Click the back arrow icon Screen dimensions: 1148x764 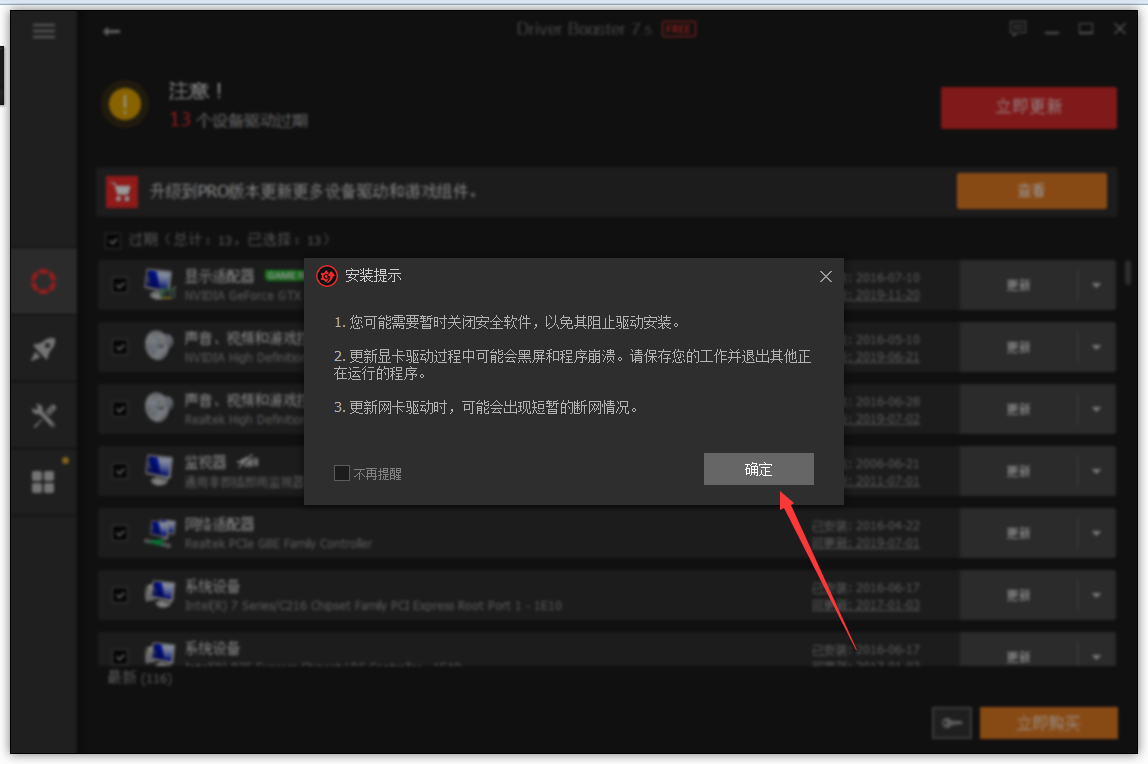pos(111,31)
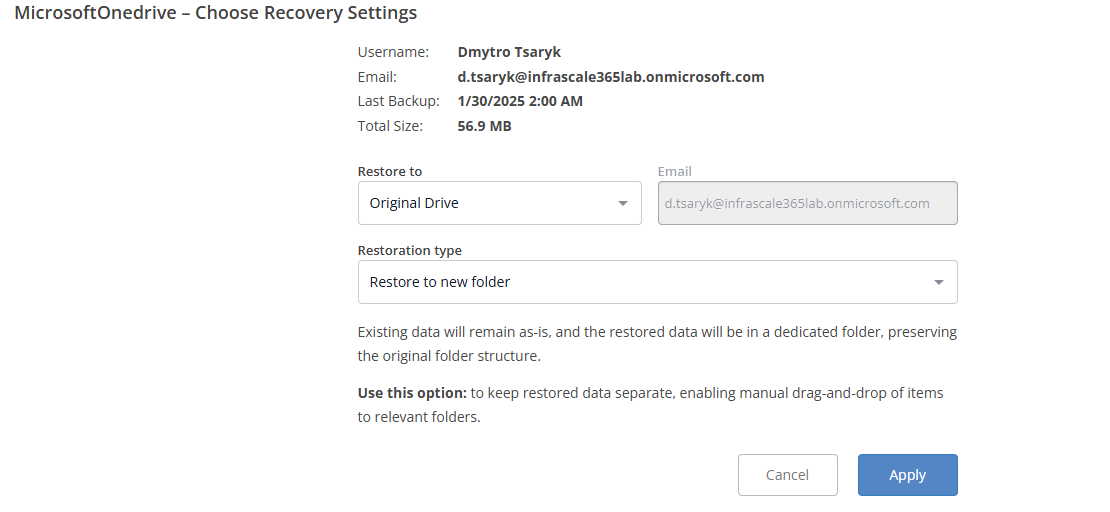1110x512 pixels.
Task: Click the Email label above the disabled field
Action: pos(675,171)
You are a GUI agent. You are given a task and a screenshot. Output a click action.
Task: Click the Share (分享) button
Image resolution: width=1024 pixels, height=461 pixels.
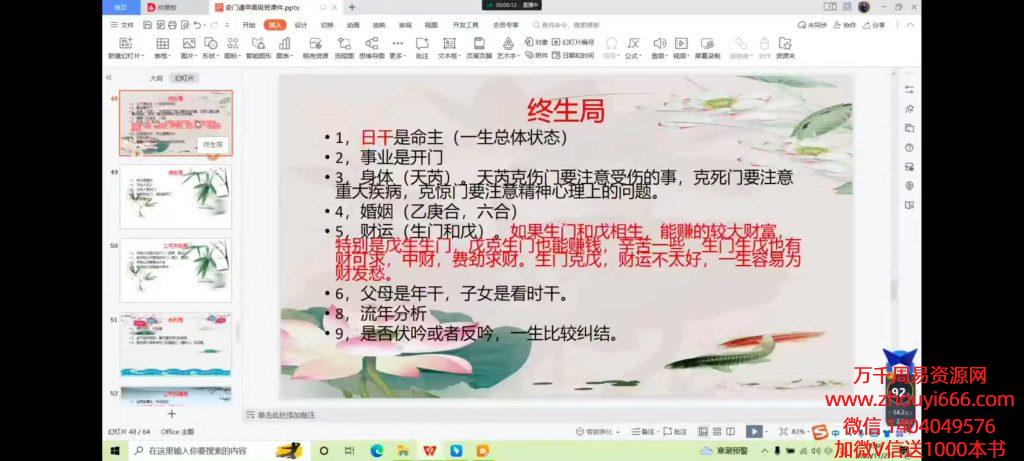click(x=875, y=24)
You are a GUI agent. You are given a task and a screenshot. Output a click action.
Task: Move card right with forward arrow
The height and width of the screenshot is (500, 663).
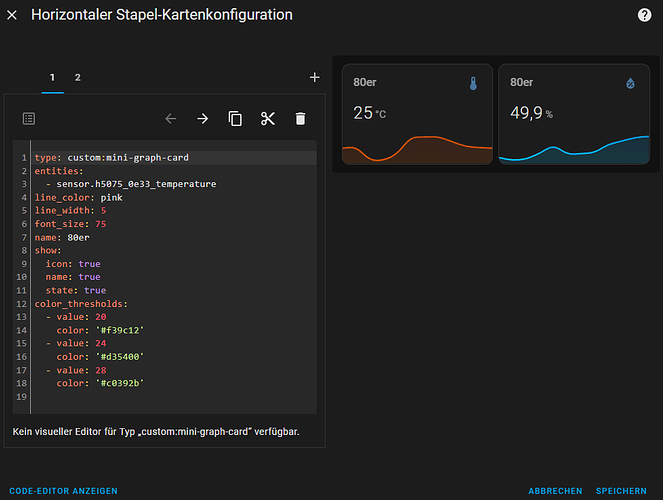click(203, 118)
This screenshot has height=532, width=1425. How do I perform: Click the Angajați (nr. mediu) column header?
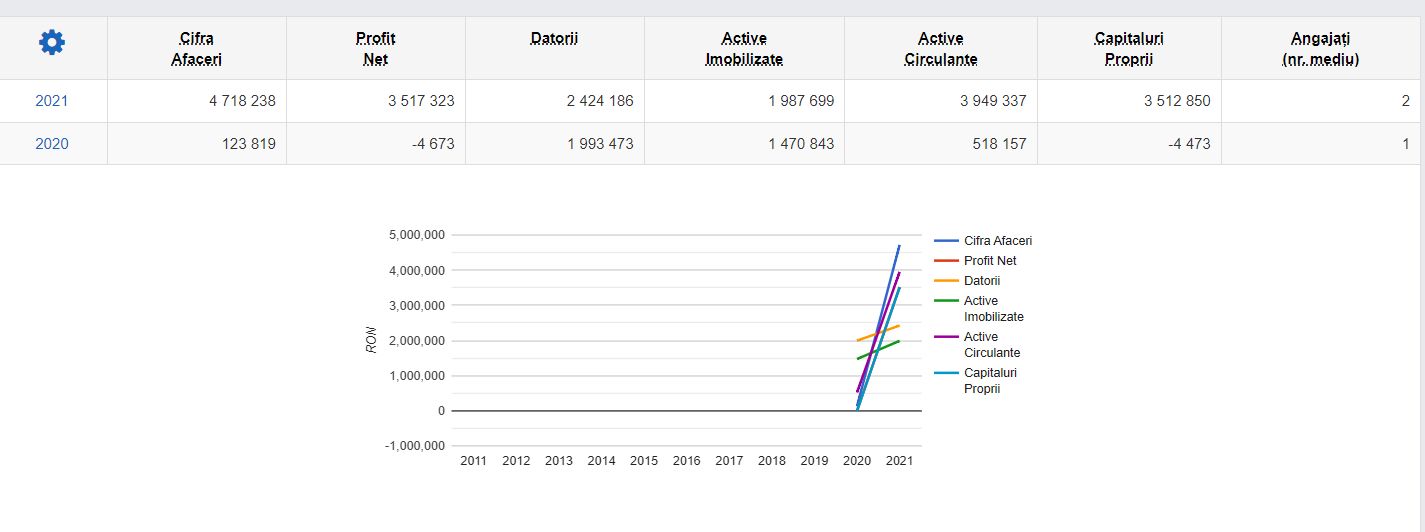point(1320,48)
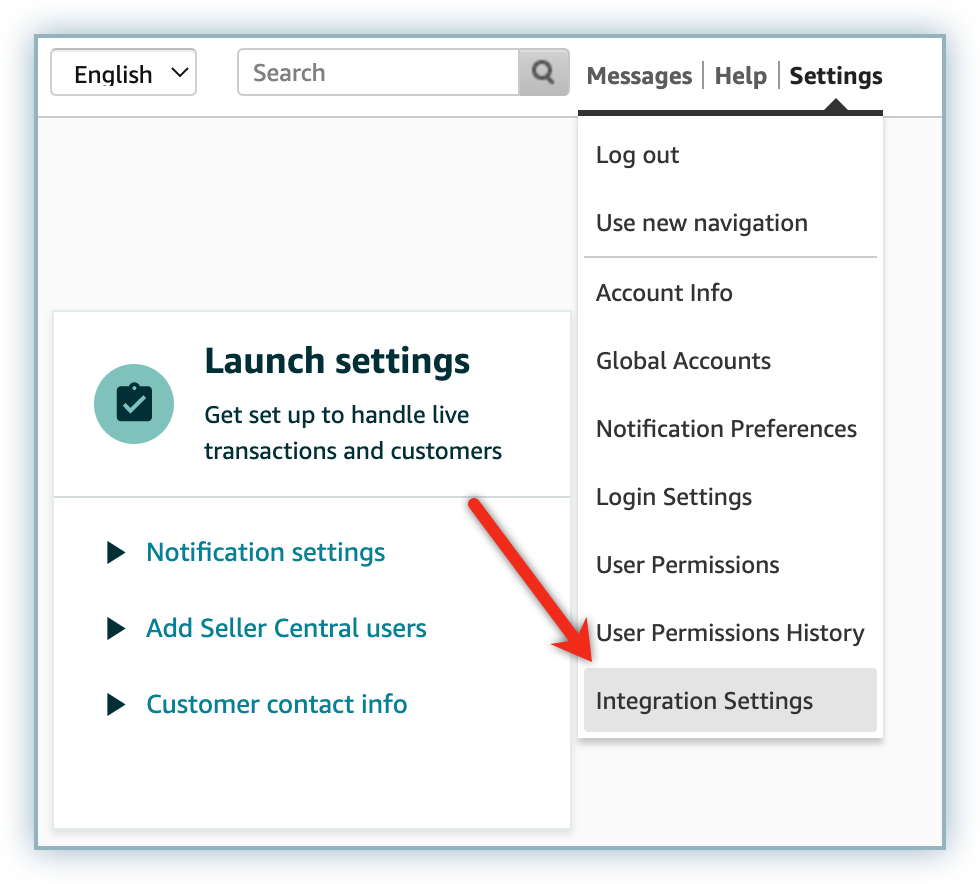Image resolution: width=980 pixels, height=884 pixels.
Task: Expand Add Seller Central users triangle
Action: point(116,629)
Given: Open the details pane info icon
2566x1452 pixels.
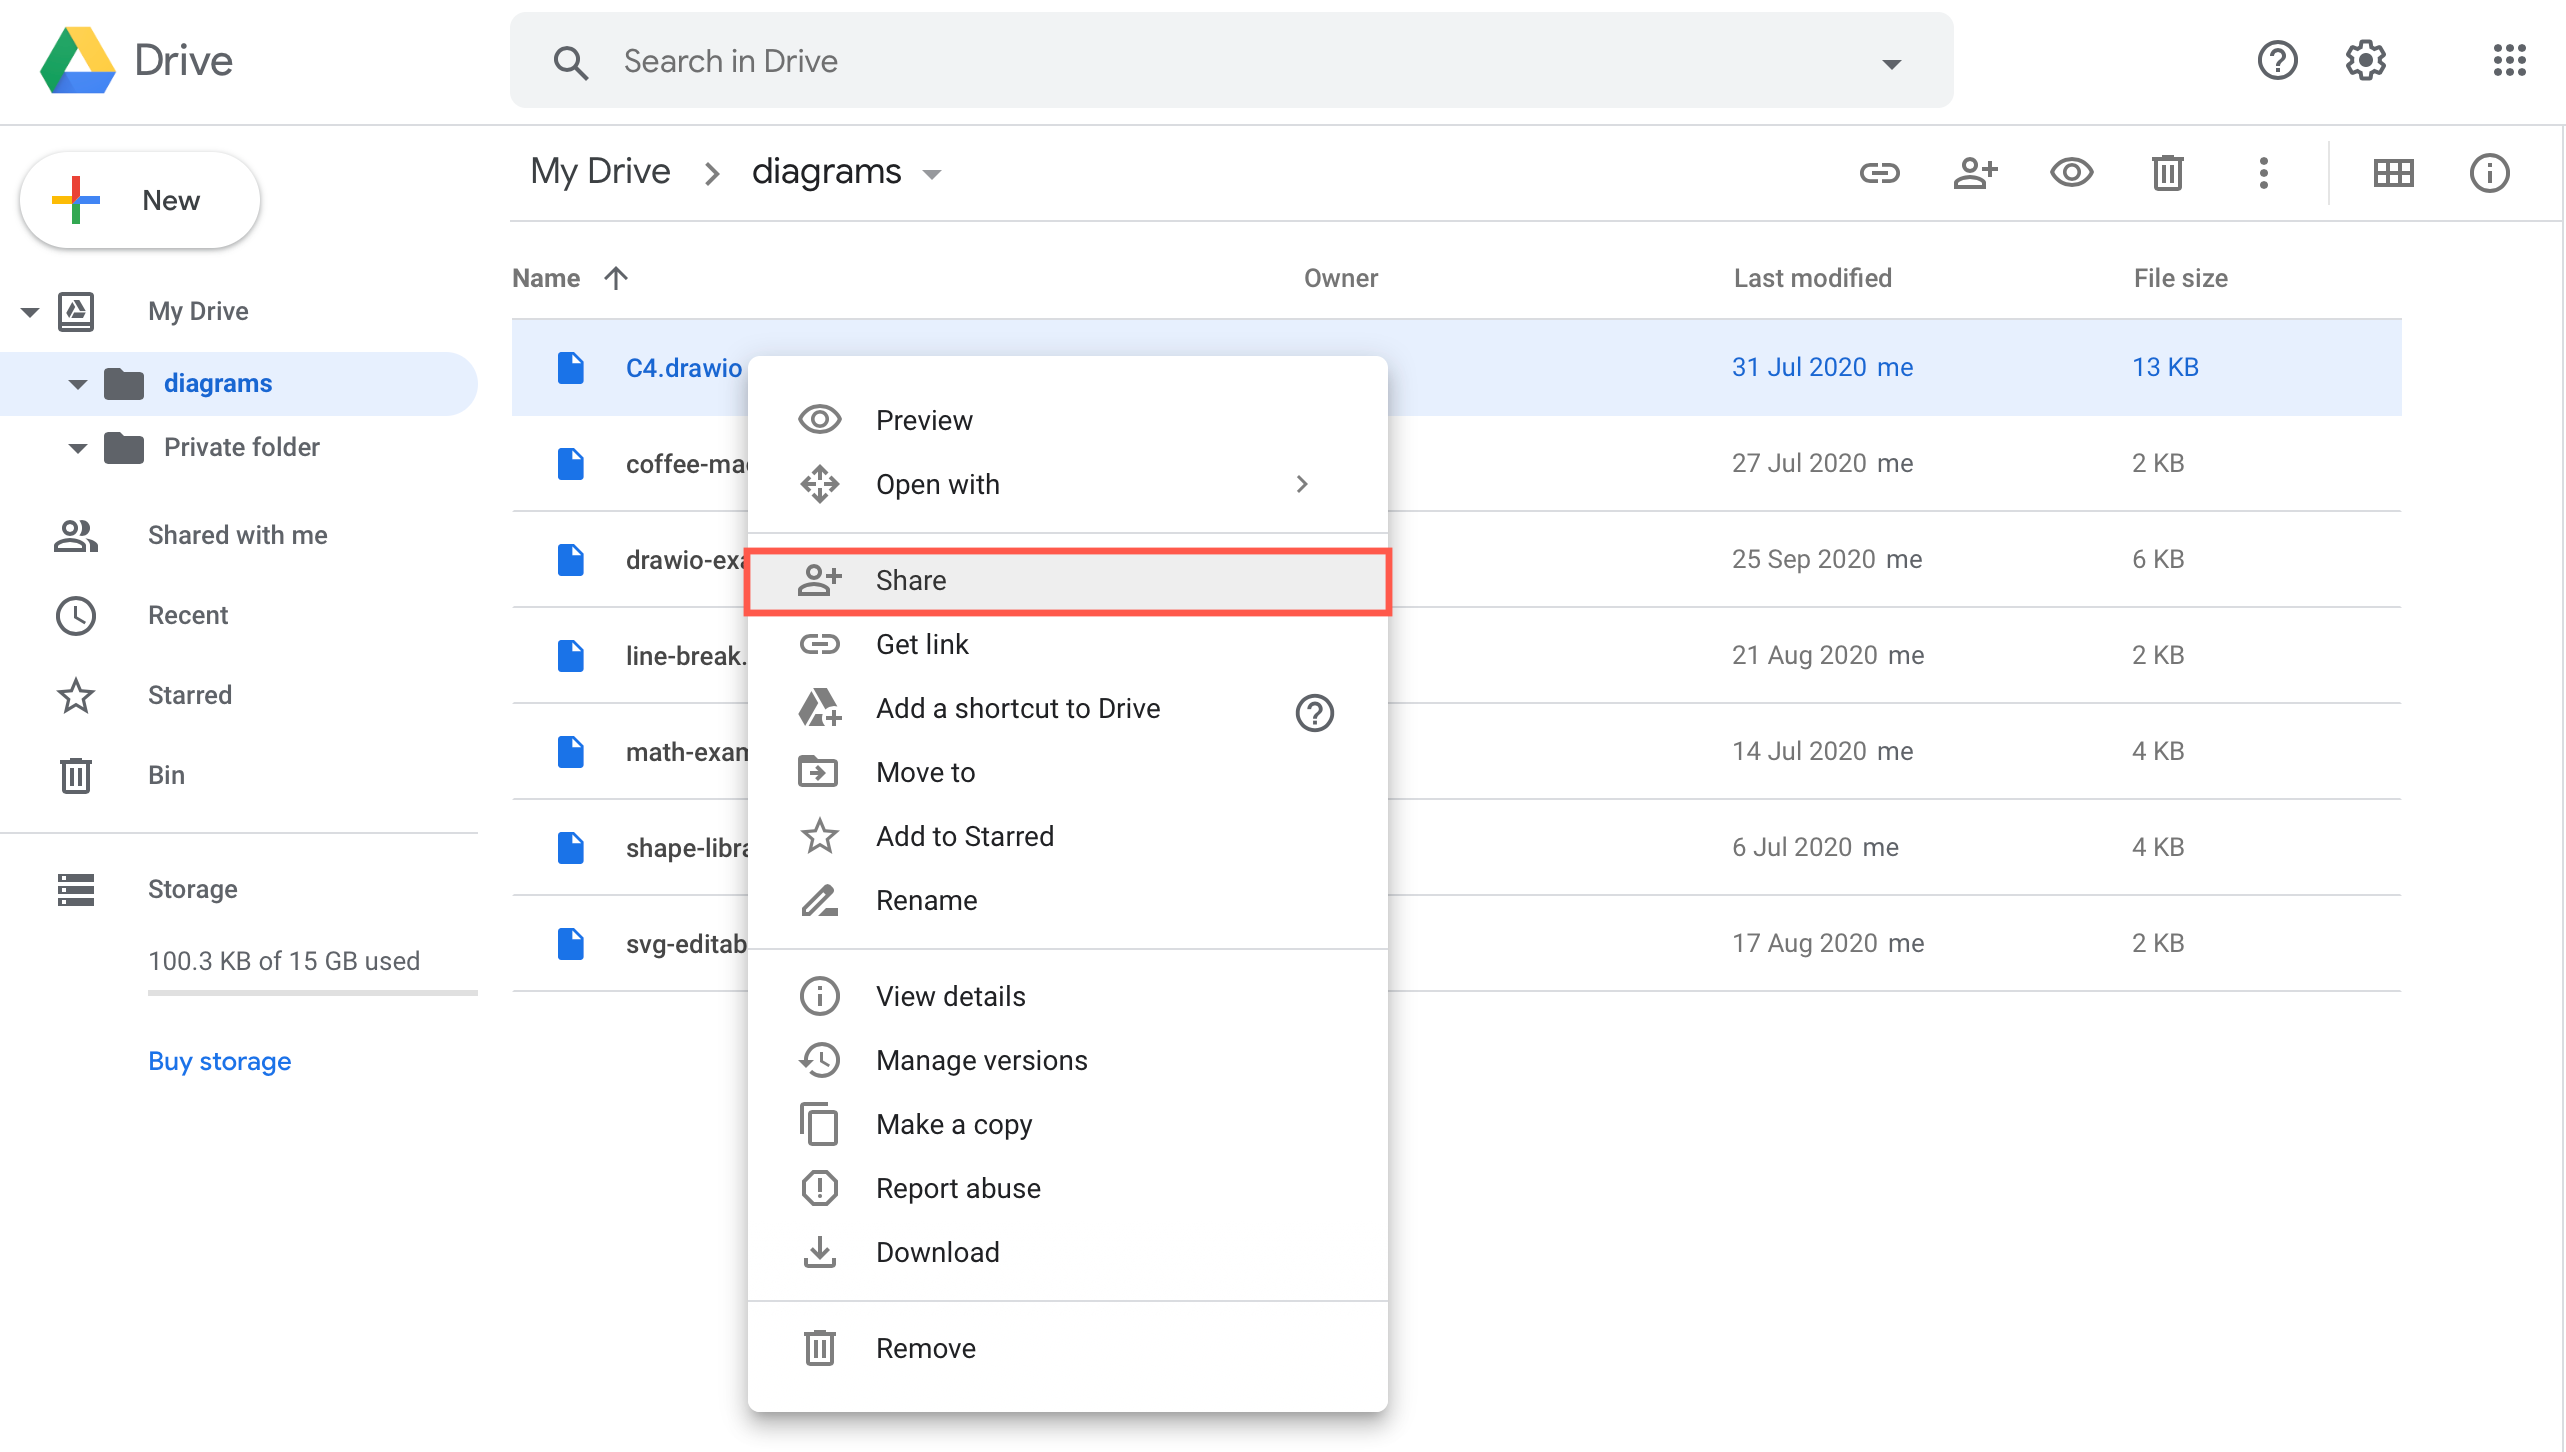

Aim: Can you write out the rows from the line with "Given: Open the details pane info icon" through the last row, with "details pane" replaced by "properties pane", everything else unchanged, and the pictures left out?

Answer to the exercise:
Given: Open the properties pane info icon
2566x1452 pixels.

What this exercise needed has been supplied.